### What the task requires:
Below are some records; quote exactly the lines from the one that contains "The height and width of the screenshot is (1192, 1888)." through the one that contains "You are a computer-use agent. Screen dimensions: 646x434", inclusive, and no others.

### Provided records:

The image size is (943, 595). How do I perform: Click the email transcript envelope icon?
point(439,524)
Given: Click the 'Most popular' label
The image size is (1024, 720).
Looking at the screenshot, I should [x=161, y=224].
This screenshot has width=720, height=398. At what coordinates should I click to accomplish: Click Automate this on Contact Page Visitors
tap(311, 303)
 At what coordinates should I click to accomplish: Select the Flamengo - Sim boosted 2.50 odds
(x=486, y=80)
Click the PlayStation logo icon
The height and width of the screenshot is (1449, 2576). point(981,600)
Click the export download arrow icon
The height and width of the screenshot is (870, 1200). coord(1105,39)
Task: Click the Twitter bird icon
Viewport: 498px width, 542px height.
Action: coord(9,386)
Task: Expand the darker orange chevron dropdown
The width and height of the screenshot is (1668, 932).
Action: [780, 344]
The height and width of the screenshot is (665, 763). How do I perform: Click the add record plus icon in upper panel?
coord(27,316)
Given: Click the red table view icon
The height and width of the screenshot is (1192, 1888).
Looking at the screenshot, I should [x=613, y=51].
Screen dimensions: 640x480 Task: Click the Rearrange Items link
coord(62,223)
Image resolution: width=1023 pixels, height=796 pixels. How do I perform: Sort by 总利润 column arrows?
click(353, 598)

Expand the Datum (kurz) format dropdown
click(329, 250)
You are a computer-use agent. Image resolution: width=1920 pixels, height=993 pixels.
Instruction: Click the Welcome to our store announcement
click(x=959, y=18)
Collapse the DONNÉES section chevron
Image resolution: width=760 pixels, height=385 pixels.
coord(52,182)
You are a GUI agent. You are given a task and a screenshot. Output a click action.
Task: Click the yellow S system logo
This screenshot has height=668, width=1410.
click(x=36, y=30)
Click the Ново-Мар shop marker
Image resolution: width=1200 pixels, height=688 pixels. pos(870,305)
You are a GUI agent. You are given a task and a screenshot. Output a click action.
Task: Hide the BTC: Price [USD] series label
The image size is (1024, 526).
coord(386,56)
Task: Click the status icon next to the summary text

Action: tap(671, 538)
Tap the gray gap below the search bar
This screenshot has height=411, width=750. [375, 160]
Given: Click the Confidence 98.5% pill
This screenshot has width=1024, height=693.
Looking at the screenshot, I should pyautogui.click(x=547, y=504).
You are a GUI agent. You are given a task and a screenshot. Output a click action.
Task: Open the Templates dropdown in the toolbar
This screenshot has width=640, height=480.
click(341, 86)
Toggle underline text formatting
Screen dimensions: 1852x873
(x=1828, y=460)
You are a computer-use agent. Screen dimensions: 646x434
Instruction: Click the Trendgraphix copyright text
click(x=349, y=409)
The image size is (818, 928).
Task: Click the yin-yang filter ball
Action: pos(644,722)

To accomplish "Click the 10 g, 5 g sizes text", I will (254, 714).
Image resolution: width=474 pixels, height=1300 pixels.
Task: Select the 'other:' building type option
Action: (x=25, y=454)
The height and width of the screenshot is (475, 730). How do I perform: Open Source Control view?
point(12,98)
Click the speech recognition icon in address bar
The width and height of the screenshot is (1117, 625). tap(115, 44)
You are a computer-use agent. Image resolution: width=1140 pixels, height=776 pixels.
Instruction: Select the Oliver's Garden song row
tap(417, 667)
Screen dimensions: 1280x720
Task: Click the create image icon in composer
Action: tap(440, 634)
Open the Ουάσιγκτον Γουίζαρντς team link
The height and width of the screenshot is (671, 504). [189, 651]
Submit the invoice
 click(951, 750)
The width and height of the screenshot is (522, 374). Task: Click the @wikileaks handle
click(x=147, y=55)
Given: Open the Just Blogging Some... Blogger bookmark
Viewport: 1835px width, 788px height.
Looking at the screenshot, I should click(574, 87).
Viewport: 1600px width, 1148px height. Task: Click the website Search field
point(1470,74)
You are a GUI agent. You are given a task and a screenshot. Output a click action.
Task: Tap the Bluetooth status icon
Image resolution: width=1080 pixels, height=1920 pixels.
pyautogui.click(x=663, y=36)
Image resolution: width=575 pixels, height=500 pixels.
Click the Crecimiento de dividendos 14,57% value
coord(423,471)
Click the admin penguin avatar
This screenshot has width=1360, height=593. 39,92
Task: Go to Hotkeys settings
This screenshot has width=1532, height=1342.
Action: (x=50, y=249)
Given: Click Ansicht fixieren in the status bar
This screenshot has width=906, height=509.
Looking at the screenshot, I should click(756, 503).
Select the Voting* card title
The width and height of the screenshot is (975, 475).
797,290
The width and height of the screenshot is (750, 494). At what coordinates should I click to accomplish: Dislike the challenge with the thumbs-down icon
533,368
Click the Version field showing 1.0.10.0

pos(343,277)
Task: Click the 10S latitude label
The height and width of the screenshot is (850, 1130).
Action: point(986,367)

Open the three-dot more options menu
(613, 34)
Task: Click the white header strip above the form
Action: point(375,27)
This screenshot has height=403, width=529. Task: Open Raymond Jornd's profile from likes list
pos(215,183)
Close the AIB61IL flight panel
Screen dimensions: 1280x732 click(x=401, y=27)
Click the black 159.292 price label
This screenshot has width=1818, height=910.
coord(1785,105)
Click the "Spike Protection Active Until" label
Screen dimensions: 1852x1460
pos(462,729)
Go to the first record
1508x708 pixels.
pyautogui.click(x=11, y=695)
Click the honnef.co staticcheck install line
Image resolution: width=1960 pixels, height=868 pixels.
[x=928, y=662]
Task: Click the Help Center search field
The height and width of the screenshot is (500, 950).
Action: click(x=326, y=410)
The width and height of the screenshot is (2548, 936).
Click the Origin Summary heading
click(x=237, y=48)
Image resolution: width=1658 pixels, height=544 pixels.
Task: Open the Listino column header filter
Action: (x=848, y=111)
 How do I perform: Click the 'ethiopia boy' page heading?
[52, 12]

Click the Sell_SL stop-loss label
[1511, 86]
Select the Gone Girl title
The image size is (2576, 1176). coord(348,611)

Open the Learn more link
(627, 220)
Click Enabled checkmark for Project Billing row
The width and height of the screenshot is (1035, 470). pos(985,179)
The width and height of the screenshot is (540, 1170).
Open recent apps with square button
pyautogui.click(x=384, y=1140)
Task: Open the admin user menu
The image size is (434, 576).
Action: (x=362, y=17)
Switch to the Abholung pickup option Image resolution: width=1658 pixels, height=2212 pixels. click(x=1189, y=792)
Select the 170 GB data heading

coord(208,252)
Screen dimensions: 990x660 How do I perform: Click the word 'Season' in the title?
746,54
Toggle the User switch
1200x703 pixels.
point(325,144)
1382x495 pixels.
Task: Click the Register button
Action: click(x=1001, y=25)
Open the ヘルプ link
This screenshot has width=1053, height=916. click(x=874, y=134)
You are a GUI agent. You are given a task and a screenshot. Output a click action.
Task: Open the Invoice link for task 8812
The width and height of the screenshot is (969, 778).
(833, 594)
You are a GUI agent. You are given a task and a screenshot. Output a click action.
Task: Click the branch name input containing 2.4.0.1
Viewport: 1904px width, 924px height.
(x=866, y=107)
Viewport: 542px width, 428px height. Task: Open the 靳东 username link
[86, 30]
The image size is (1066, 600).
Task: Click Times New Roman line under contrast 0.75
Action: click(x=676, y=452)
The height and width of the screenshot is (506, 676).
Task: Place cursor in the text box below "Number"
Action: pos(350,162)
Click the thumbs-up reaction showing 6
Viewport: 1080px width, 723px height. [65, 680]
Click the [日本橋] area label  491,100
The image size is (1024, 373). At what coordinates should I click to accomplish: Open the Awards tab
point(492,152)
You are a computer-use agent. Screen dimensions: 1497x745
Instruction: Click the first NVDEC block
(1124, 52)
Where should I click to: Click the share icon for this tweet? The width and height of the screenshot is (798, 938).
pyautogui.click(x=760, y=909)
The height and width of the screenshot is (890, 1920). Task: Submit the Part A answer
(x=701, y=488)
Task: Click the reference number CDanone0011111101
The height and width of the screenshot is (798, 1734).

### Exercise response:
The height and width of the screenshot is (1192, 1888).
Looking at the screenshot, I should [x=613, y=51].
Screen dimensions: 640x480 Task: Click the Rearrange Items link
coord(62,223)
Image resolution: width=1023 pixels, height=796 pixels. How do I perform: Sort by 总利润 column arrows?
click(353, 598)

Expand the Datum (kurz) format dropdown
click(329, 250)
You are a computer-use agent. Image resolution: width=1920 pixels, height=993 pixels.
Instruction: Click the Welcome to our store announcement
click(x=959, y=18)
Collapse the DONNÉES section chevron
Image resolution: width=760 pixels, height=385 pixels.
coord(52,182)
You are a GUI agent. You are given a task and a screenshot. Output a click action.
Task: Click the yellow S system logo
This screenshot has height=668, width=1410.
click(x=36, y=30)
Click the Ново-Мар shop marker
Image resolution: width=1200 pixels, height=688 pixels. pos(870,305)
You are a GUI agent. You are given a task and a screenshot. Output a click action.
Task: Hide the BTC: Price [USD] series label
The image size is (1024, 526).
coord(386,56)
Task: Click the status icon next to the summary text

Action: tap(671, 538)
Tap the gray gap below the search bar
This screenshot has height=411, width=750. [375, 160]
Given: Click the Confidence 98.5% pill
This screenshot has width=1024, height=693.
Looking at the screenshot, I should pyautogui.click(x=547, y=504).
You are a GUI agent. You are given a task and a screenshot. Output a click action.
Task: Open the Templates dropdown in the toolbar
This screenshot has width=640, height=480.
click(341, 86)
Toggle underline text formatting
Screen dimensions: 1852x873
(x=1828, y=460)
You are a computer-use agent. Screen dimensions: 646x434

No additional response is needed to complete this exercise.